> **PASSAGE GIVEN**:
--------------------------------
All LANs and MANs consist of collections of devices that must share the network’s transmission capacity. Some means of controlling access to the transmission medium is needed to provide for an orderly and efficient use of that capacity. This is the function of a medium access control (MAC) protocol. We begin this section with an overview of medium access control techniques, then examine the most important MAC protocols.

Medium Access Control Techniques

The key parameters in any medium access control technique are where and how. Where refers to whether control is exercised in a centralized or distributed fashion.

In a centralized scheme, a controller is designated that has the authority to grant access to the network. A station wishing to transmit must wait until it receives permission from the controller.

In a decentralized network, the stations collectively perform a medium access control function to dynamically determine the order in which stations transmit.

A centralized scheme has certain advantages, including

  • It may afford greater control over access for providing such things as priorities, overrides, and guaranteed capacity.
  • It enables the use of relatively simple access logic at each station.
  • It avoids problems of coordination.

The principal disadvantages of a centralized scheme are

  • It creates a single point of failure.
  • It may act as a bottleneck, reducing performance.

The pros and cons of distributed schemes are mirror images of the points made above.

The second parameter, how, is constrained by the topology and is a trade-off among competing factors, including cost, performance, and complexity. In general, we can categorize access control techniques as being either synchronous or asynchronous.
--------------------------------
> **DATA LINES**:

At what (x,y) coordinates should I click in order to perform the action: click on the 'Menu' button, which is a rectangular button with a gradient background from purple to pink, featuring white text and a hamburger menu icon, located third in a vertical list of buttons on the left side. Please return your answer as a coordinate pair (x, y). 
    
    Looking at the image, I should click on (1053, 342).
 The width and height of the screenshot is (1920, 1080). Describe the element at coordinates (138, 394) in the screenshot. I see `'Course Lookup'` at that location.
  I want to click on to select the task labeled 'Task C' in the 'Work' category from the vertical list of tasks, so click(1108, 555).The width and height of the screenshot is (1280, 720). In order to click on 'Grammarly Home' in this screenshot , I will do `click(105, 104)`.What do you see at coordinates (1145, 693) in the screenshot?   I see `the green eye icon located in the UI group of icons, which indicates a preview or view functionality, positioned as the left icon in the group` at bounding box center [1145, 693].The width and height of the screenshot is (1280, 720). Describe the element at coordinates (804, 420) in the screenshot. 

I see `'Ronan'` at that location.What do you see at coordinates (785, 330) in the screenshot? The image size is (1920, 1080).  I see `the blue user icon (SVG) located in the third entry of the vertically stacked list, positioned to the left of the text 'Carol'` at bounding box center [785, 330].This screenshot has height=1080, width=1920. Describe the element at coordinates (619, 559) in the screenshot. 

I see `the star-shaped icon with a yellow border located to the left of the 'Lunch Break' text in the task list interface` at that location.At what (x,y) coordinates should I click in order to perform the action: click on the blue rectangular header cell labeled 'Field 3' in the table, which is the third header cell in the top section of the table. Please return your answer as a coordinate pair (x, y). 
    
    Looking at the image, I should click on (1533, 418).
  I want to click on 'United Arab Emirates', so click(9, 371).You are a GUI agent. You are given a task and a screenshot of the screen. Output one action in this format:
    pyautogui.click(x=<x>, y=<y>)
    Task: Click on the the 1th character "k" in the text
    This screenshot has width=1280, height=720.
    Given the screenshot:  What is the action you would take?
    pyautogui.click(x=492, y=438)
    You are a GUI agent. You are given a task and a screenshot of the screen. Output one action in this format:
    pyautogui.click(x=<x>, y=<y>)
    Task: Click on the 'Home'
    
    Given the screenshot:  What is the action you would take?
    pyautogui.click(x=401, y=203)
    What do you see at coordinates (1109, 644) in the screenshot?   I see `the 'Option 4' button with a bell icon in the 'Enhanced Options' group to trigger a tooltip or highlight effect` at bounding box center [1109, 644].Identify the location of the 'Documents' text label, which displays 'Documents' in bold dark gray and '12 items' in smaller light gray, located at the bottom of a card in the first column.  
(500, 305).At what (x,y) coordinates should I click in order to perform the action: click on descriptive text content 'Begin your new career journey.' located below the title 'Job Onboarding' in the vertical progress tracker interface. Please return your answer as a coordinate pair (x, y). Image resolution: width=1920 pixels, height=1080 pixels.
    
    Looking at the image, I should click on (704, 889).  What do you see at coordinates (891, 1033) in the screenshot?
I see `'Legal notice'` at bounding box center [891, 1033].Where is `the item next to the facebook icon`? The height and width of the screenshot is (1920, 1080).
--------------------------------
> **WHAT IS NEEDED**: Please continue the passage on medium access control from where it stops. The records can be set aside; they aren't used here.

> **RIGHT ANSWER**:
With synchronous techniques, a specific capacity is dedicated to a connection. This is the same approach used in circuit switching, frequency-division multiplexing (FDM), and synchronous time-division multiplexing (TDM). Such techniques are generally not optimal in LANs and MANs because the needs of the stations are unpredictable. It is preferable to be able to allocate capacity in an asynchronous (dynamic) fashion, more or less in response to immediate demand. The asynchronous approach can be further subdivided into three categories: round robin, reservation, and contention.


Round Robin

With round robin, each station in turn is given the opportunity to transmit. During that opportunity, the station may decline to transmit or may transmit subject to a specified upper bound, usually expressed as a maximum amount of data transmitted or time for this opportunity. In any case, the station, when it is finished, relinquishes its turn, and the right to transmit passes to the next station in logical sequence. Control of sequence may be centralized or distributed.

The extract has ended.